Moins de dépistages ?

En pleine épidémie, il manque encore des études rigoureuses et de dimension nationale.  

Mais il est avéré que les quartiers pauvres et noirs ont moins de médecins et des hôpitaux de moindre qualité. Que les couvertures médicales des emplois de service sont inférieures à d’autres emplois mieux rémunérés. Un phénomène a aussi été documenté, dans lequel les patients noirs se voient prescrire moins d’examens et de consultations avec des spécialistes que les blancs.

Georges Benjamin, président de l’Association américaine de santé publique (APHA), explique aussi à l’AFP que les Noirs, aux États-Unis, sont plus exposés au coronavirus que des populations plus aisées, dans leur vie quotidienne ou leur travail.

« Cette population fait plus face au grand public », dit-il. « Ils sont plus souvent chauffeurs de bus, ils prennent plus les transports en commun, ils travaillent plus dans les maisons de retraite, les magasins et les supermarchés. »

La distanciation sociale est plus compliquée lorsqu’on habite des quartiers plus denses, des logements plus petits. Quant au télétravail, il est souvent impossible, en raison des types d’emplois. Et se faire livrer des courses à domicile est souvent un luxe.

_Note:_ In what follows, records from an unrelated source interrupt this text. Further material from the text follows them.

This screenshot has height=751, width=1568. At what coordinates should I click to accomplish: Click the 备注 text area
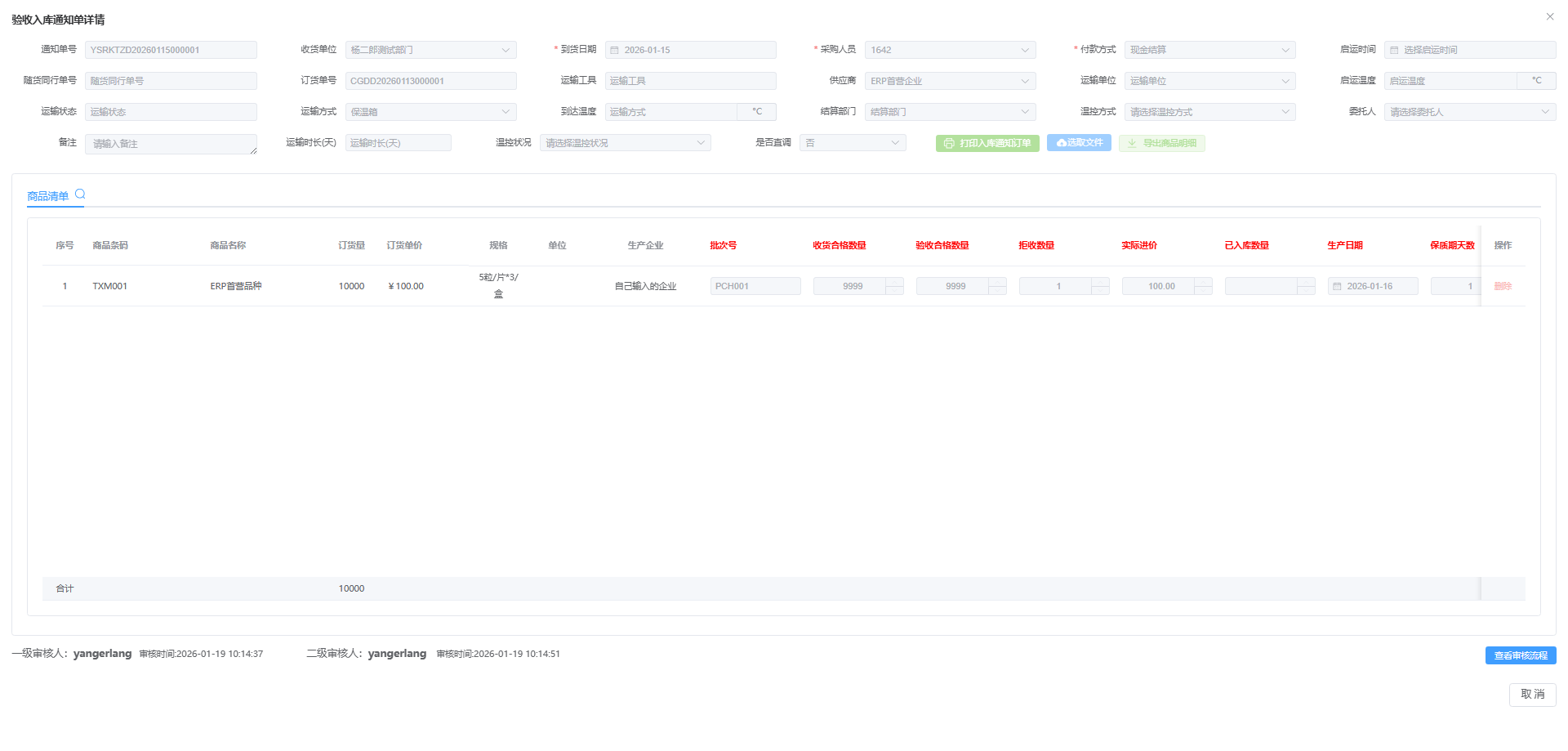point(170,144)
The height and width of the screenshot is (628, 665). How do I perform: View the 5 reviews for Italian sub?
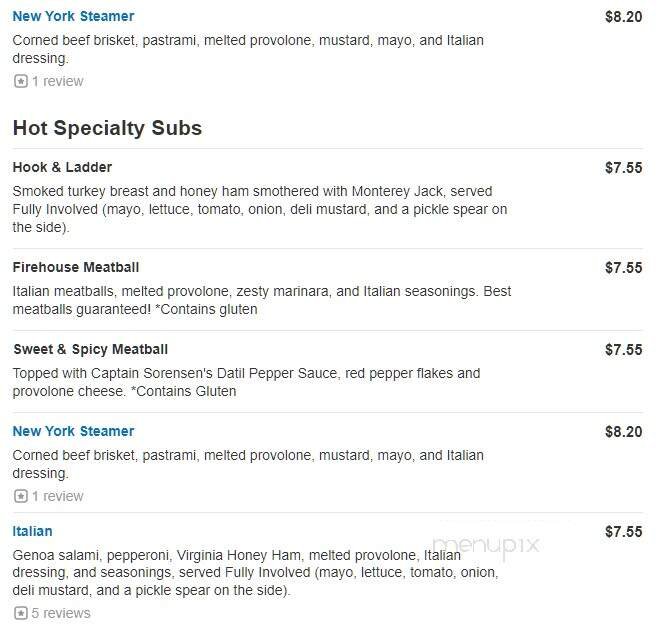click(x=61, y=613)
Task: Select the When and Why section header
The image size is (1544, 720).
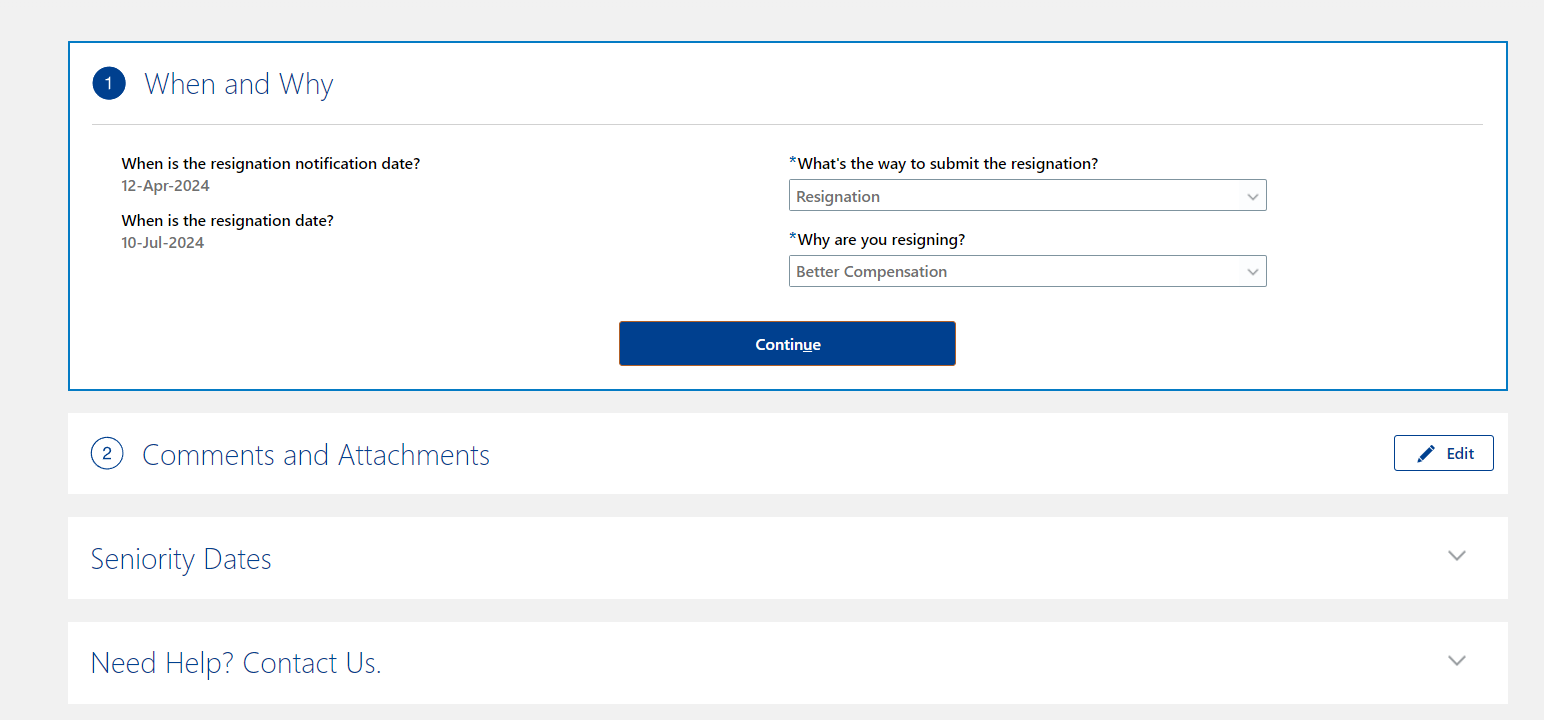Action: click(238, 83)
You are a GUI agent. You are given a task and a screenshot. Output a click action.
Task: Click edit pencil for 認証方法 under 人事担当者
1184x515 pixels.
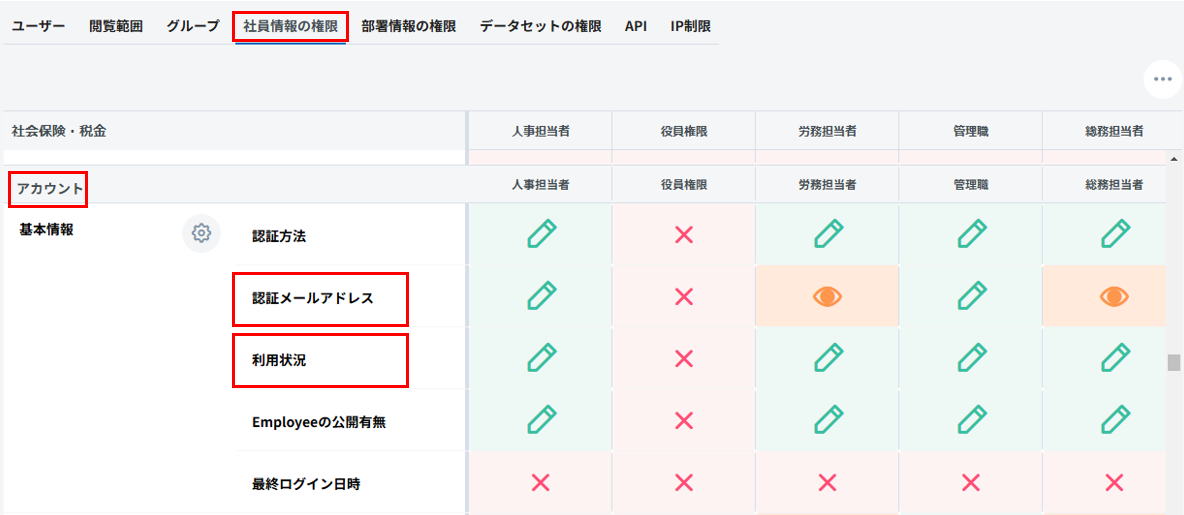click(541, 234)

« Beaucoup d’Américains noirs et d’autres communautés de couleur n’ont pas le privilège de pouvoir se confiner à la maison », ont écrit des centaines de médecins et l’organisation de défense des minorités Lawyers’Committee for Civil Rights Under Law, dans une lettre au secrétaire américain à la Santé.

La situation des minorités ethniques concerne tout le monde, insiste Ebony Hilton, anesthésiste au centre médical de l’université de Virginie, contrairement aux autres problèmes de santé. « Ces travailleurs infectés vont aller au supermarché, et quand les classes les plus aisées d’Amérique iront faire leurs courses, ils seront infectés », dit-elle à l’AFP.

Ici et là, les témoignages se multiplient sur la moindre accessibilité de sites de dépistage dans les quartiers pauvres que les quartiers riches.

Le groupe ci-dessus a sommé les autorités sanitaires fédérales de « publier immédiatement des données ethniques et raciales » sur le dépistage et la prévalence de la COVID-19, afin de déterminer où des moyens supplémentaires doivent être envoyés.

Les Centres de prévention et de contrôle des maladies (CDC) collectent déjà ces informations, écrit le groupe, mais n’a fait que publier des statistiques par âge.